In our last preschool, I could find no other excuse than the age of the staff. There were three of the most kind, attentive, wonderful women in her classroom every day. They seemed to go the extra mile for the kids. They just couldn’t figure out Julia’s FM system. The thing has one button. I showed them how to use it. A hearing support teacher showed them. They didn’t think she needed it. Finally, I threatened that if they couldn’t figure it out, I would take her to a new school.
Now we’re at a new school in a new county. The teacher, a former second grade teacher, was quite familiar with FM. She’s used it before. Everything should be copacetic, or so I thought.
Last week, I picked up my lovely daughter and she says, “Mommy, what was that sound?” I hadn’t heard anything. “I didn’t hear anything, sweetie.

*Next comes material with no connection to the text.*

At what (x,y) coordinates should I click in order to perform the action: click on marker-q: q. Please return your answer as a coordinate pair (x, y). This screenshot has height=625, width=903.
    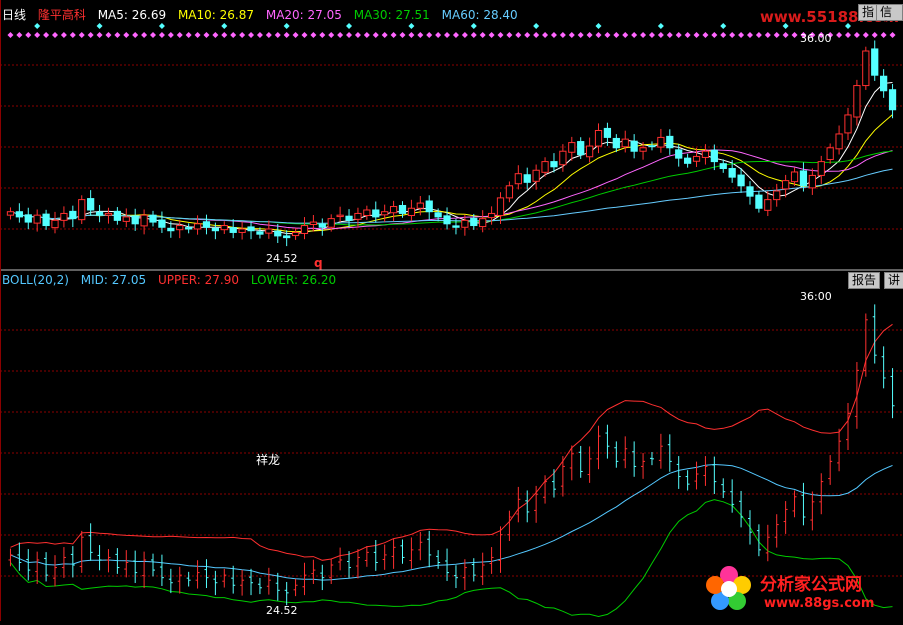
    Looking at the image, I should click on (318, 263).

How was your day?” I asked. “It’s my FM,” she says, very matter of fact. I look in her backpack that she had just pitched onto the front seat of the car. There inside is her FM packed inside a freezer bag, still powered on. Way to go new preschool!
Now that she’s older, these inattentive dolts give her an opportunity to practice her self-advocating skills. I told her to remind the teachers to turn off the transmitter at the end of the day. She gave me a whole breakdown, “Mommy, when it has numbers it’s on. When it has no numbers, it’s off.” Just listen to the four-year-old, everything will be okay.